You Are Reading
Symptoms of Demodex Cat
The clinical symptoms of cat Demodex infection mainly consist of two types: local and systemic. In the local type, red patches often appear around the eye socket, nose, mouth, corners of the mouth, head, or claws, accompanied by hair loss, pustules, thickened skin, pigmentation, and a small amount of dandruff. If the infection is severe or not treated in time, it can lead to systemic infection, including but not limited to the head, neck, limbs, back, and abdomen. The characteristic manifestations include symmetrical hair loss, possibly accompanied by scales, crusts, plaques, pigmentation, etc., as well as external ear inflammation caused by earwax and secondary pyoderma.
- Early Symptoms
The early stage of Demodex infection is mainly local, and the affected areas often occur around the eyelids and eyes, head, and neck.
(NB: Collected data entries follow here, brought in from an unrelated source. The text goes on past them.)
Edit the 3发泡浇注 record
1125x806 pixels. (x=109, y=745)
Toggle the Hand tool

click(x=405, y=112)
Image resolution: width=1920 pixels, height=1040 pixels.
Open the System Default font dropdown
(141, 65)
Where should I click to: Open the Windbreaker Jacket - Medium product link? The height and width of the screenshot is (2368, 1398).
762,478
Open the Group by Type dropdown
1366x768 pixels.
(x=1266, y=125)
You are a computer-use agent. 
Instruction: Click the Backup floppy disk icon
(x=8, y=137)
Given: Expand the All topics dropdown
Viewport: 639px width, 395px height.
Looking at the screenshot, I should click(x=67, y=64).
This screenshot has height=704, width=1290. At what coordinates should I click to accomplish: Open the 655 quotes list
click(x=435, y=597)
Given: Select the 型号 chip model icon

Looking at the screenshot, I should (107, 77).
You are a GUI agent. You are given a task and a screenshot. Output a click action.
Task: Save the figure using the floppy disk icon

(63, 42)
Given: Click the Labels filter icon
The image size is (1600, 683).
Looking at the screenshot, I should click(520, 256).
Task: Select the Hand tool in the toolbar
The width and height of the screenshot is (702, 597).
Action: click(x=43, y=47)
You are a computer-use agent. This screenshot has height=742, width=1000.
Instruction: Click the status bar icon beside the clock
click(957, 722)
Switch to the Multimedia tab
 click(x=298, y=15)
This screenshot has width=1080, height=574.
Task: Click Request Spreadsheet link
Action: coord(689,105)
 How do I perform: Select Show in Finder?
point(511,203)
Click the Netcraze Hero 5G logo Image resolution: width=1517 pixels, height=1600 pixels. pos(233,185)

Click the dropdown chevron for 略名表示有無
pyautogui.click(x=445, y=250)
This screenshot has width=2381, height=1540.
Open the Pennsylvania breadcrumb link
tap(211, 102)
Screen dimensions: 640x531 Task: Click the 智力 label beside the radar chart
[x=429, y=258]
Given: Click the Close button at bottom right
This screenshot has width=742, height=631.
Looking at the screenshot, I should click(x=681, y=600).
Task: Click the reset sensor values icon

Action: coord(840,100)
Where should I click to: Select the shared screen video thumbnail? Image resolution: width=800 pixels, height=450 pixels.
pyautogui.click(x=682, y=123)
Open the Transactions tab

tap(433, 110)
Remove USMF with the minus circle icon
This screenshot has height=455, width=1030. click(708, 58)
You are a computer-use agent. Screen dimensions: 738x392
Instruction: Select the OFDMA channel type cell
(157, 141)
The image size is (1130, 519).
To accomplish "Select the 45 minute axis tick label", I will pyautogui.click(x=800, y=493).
Symptoms include red patches, dandruff, crusts, and hair loss, covered with silver-white sticky scales resembling cornflour. Itching is rare, and a small number of cases may have blackheads, papules, and small red protrusions.
- Late Symptoms
The hair loss lesions in the late stage of Demodex infection are widespread and can cover the entire body. Symptoms include blackheads, papules, red protrusions, and bleeding at the lesion sites. The surface of the crust usually has secondary infections, which then develop into folliculitis, pyoderma, etc., causing skin itching. In severe secondary bacterial infections, the skin turns pale blue or bronze and has a unpleasant smell.